▶ **What is expected**
Rescale everything in the data from the line containing "Manajemen Rekam Medis Adalah (99, 1391)" down to the line containing "FORMULIR PENDAFTARAN ONLINE (186, 326)", both ends included. Write out each of those lines in full, requests included, but multiply every coordinate in the answers by 0.35 and round to whole numbers, with halves going up.

[Extracted data entries]
__________________________________________________
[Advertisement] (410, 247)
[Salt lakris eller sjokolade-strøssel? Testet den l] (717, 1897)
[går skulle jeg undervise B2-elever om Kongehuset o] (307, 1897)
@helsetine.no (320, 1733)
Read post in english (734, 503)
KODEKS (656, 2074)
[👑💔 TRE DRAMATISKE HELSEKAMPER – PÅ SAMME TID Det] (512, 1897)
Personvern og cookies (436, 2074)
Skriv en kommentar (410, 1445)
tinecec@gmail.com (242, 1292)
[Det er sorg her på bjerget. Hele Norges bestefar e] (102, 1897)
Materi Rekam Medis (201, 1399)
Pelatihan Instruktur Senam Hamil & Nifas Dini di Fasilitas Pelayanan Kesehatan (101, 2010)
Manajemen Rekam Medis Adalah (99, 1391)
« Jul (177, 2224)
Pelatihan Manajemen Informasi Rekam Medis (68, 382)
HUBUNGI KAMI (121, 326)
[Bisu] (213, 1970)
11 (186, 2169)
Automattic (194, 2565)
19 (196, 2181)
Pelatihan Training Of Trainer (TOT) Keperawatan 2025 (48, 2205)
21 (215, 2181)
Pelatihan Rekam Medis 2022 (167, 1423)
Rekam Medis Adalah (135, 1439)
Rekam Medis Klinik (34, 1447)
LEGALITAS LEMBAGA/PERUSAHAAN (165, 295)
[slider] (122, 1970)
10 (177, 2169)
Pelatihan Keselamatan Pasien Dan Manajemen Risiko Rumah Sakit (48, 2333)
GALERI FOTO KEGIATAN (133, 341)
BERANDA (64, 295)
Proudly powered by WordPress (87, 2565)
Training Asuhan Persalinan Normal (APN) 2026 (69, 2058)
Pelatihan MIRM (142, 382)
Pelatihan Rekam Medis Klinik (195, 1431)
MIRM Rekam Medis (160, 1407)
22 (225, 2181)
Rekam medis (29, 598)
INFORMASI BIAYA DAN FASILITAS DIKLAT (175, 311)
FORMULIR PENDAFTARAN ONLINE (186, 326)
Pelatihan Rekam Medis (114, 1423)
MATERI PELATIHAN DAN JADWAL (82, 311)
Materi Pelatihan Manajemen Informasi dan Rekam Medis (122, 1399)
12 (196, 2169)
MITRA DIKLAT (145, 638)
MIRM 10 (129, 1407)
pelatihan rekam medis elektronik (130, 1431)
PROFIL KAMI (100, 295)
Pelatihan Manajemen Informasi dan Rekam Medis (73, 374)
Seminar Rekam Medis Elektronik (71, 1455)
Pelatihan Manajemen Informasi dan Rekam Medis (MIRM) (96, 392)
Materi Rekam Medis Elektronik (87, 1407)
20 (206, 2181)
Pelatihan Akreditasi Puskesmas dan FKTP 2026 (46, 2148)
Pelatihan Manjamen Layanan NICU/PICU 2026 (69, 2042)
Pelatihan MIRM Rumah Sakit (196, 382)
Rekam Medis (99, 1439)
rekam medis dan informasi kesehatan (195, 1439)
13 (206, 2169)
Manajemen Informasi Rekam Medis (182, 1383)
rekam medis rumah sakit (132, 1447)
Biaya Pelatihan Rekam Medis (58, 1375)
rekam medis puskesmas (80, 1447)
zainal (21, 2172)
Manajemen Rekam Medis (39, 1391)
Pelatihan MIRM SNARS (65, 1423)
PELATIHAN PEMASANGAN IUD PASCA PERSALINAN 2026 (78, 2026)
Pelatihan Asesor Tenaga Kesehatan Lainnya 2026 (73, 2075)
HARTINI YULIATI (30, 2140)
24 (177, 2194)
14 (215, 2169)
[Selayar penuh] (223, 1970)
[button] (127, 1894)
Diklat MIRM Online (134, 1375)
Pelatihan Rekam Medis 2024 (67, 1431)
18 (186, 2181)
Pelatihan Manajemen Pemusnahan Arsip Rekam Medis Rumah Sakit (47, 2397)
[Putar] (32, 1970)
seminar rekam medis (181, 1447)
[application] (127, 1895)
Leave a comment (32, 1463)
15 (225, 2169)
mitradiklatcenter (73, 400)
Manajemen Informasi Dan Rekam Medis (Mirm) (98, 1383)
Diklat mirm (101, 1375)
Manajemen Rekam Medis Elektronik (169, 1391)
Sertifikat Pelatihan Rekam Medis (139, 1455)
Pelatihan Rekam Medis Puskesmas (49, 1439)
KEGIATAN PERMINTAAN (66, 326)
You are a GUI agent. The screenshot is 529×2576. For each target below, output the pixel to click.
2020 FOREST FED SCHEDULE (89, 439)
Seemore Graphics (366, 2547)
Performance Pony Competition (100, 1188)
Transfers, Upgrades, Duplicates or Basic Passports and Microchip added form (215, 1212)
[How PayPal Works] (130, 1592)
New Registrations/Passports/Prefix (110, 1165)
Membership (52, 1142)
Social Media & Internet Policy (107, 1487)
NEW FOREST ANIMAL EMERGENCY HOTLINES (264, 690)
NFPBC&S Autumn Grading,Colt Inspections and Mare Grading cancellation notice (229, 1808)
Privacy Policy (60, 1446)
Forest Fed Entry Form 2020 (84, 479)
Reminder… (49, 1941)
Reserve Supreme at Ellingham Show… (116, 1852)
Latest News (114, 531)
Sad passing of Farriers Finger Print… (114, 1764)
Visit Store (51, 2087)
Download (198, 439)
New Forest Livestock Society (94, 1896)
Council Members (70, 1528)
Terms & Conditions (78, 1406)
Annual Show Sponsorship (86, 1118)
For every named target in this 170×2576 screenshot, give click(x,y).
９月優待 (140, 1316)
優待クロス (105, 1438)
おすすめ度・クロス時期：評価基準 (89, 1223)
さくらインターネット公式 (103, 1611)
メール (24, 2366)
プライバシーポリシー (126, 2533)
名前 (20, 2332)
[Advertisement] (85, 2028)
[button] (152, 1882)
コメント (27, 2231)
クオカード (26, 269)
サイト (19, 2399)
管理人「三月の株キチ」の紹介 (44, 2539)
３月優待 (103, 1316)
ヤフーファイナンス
__________________________________________________
▶ **Solution for this task**
Manajemen Rekam Medis Adalah (35, 487)
« Jul (62, 778)
Pelatihan Manajemen Informasi Rekam Medis (24, 134)
HUBUNGI KAMI (42, 114)
[Bisu] (75, 690)
11 (65, 759)
Automattic (68, 898)
19 (69, 763)
Pelatihan Training Of Trainer (TOT) Keperawatan 2025 (17, 772)
21 (75, 763)
Pelatihan Rekam Medis 2022 (58, 498)
Rekam Medis Adalah (47, 504)
Rekam Medis Klinik (12, 506)
LEGALITAS LEMBAGA/PERUSAHAAN (58, 103)
[slider] (43, 690)
10 (62, 759)
Pelatihan Keselamatan Pasien Dan Manajemen Risiko Rumah Sakit (17, 817)
GALERI FOTO KEGIATAN (47, 119)
BERANDA (22, 103)
Proudly powered by WordPress (30, 898)
Training Asuhan Persalinan Normal (APN) 2026 (24, 720)
Pelatihan MIRM (50, 134)
Pelatihan Rekam Medis Klinik (68, 501)
MIRM Rekam Medis (56, 492)
22 (79, 763)
Rekam medis (10, 209)
INFORMASI BIAYA DAN FASILITAS DIKLAT (61, 109)
FORMULIR PENDAFTARAN ONLINE (65, 114)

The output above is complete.